No Modulation Wars: Unlike 40G, which traversed an alphabet soup of various coherent and noncoherent modulation schemes, 100G service providers and vendors rallied behind the 100G PM-QPSK Coherent format, allowing component suppliers to move forward with more certainty of demand and increased competition. Even better, the high shipment volume of 40G DQPSK and PM-QPSK has primed the pump for 100G component shipments as some of the 40G technology easily transfers.
The Right Price: Each year Infonetics Research surveys service providers about their plans to deploy 40G and 100G. Recent results show 85 percent of carriers will choose 100G when the price of 100G reaches 2x (double) the price of 40G. We believe that this will take place in 2013, as the many vendors jockey to secure the crucial domain wins in the early years of 100G deployment. This is backed up by our analysis of the 100G bill of materials, which indicates the cost of a coherent 100G solution is approximately 50 percent more than 40G coherent.

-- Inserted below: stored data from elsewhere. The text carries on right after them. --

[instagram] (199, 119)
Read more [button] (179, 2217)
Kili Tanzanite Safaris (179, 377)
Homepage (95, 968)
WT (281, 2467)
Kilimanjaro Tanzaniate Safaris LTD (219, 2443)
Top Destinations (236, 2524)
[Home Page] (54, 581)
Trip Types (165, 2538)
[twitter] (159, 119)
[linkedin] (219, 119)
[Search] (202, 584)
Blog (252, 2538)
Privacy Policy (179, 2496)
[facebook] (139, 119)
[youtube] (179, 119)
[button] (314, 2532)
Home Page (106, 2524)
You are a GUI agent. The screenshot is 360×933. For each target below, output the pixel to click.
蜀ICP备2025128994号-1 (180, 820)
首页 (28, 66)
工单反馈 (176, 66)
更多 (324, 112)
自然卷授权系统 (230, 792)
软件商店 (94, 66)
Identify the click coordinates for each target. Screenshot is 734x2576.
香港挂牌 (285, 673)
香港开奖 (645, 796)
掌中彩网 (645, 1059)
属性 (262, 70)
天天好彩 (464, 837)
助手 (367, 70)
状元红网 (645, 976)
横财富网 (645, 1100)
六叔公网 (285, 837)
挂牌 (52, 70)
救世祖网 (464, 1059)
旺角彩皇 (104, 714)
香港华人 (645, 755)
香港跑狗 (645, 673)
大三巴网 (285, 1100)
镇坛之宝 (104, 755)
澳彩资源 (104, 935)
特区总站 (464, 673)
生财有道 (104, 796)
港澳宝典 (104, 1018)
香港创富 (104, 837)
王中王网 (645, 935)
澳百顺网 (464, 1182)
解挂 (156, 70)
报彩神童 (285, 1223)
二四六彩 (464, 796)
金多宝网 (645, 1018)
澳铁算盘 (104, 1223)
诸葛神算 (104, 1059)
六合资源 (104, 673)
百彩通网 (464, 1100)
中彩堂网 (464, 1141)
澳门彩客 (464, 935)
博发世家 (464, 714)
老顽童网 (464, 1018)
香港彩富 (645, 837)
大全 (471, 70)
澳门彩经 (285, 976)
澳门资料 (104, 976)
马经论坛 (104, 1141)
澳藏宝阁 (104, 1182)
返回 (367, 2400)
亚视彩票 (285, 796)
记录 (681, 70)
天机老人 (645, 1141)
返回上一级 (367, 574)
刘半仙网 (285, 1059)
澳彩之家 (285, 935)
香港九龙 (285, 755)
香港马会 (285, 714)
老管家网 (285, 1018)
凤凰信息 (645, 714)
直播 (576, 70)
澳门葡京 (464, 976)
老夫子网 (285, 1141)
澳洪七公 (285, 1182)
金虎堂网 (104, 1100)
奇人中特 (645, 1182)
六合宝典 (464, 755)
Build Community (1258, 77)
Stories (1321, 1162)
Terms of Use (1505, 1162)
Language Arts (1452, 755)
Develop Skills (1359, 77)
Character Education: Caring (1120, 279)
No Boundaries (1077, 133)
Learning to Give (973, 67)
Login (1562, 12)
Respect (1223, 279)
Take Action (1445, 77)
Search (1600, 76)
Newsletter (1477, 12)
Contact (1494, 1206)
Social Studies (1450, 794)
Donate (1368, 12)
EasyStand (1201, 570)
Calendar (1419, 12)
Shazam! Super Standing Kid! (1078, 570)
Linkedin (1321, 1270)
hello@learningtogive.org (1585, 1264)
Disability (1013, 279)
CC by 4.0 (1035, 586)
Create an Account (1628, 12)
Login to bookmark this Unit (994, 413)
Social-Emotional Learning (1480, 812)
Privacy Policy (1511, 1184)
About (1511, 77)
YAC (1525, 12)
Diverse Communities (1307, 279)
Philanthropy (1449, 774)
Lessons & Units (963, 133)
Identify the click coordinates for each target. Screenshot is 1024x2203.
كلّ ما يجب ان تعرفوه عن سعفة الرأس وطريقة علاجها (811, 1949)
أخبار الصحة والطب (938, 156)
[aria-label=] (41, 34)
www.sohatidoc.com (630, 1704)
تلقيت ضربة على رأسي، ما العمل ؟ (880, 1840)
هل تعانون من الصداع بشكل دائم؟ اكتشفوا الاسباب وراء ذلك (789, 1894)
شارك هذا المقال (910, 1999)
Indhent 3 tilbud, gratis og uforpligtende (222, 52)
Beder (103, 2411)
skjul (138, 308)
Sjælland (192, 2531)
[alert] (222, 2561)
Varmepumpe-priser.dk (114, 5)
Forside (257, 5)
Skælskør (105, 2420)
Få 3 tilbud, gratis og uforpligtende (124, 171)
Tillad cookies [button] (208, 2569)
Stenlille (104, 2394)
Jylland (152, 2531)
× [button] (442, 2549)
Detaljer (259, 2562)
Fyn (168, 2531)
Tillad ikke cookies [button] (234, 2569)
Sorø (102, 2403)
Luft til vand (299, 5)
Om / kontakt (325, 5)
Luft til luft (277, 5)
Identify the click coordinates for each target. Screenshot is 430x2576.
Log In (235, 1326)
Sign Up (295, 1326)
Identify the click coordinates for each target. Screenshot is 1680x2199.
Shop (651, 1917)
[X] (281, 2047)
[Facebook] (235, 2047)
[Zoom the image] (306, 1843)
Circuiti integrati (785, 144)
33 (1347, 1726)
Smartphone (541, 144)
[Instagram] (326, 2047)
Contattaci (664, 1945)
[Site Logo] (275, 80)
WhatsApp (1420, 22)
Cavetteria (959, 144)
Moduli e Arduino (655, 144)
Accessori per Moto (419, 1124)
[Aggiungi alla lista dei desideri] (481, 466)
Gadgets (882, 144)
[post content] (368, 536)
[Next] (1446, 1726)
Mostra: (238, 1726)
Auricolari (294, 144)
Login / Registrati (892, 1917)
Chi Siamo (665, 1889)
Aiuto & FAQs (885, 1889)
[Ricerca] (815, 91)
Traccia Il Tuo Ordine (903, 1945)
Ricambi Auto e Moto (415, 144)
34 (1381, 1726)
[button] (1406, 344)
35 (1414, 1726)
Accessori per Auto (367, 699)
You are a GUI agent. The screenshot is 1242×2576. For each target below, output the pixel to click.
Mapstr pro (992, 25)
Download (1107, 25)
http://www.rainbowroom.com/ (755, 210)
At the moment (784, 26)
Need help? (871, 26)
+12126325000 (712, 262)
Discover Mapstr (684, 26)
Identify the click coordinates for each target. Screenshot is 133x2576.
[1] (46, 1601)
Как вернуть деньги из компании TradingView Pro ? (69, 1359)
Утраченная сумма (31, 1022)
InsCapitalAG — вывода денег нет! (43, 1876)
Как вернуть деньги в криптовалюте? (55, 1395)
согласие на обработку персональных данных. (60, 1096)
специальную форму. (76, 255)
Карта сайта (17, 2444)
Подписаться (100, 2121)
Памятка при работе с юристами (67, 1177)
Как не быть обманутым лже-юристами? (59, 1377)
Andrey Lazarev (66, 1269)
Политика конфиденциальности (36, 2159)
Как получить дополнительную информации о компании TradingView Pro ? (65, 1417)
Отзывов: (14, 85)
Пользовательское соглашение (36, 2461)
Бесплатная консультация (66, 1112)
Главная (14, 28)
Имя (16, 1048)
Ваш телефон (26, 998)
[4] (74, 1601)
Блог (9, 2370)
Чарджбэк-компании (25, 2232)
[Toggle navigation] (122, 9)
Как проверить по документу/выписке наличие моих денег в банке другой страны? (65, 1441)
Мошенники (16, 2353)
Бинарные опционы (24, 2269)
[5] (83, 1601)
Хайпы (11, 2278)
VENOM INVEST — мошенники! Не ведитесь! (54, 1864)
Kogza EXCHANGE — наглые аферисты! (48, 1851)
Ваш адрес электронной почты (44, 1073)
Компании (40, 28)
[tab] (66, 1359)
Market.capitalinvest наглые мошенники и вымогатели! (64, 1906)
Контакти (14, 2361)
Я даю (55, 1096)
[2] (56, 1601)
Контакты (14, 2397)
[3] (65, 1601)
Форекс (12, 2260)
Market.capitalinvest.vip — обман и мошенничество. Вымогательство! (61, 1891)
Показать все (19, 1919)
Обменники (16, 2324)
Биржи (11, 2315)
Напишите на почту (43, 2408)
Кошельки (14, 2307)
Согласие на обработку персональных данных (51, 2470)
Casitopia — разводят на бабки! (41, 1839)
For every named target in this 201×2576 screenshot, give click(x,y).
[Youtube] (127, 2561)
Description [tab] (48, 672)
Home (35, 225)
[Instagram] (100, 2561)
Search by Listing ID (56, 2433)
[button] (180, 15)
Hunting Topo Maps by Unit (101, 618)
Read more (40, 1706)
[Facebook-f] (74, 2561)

The economics of 100G should lead to carriers preferring 100G as the speed of choice when building new networks, while 40G will be used mostly for low capacity routes and retrofitting existing networks when incremental 10G cannot be used.
2014 Will Be a Pivotal Year: 100G deployment revenue should outstrip that of 40G within three years, as the larger service providers, which account for the majority of telecom capex, embrace the superior cost-per-bit performance offered by 100G coherent transmission. This will be coupled by a move towards 100GbE (Ethernet) router interfaces, as service providers other than AT&T (NYSE: T) and those in China have largely delayed adopting 40GbE technology while waiting for 100GbE.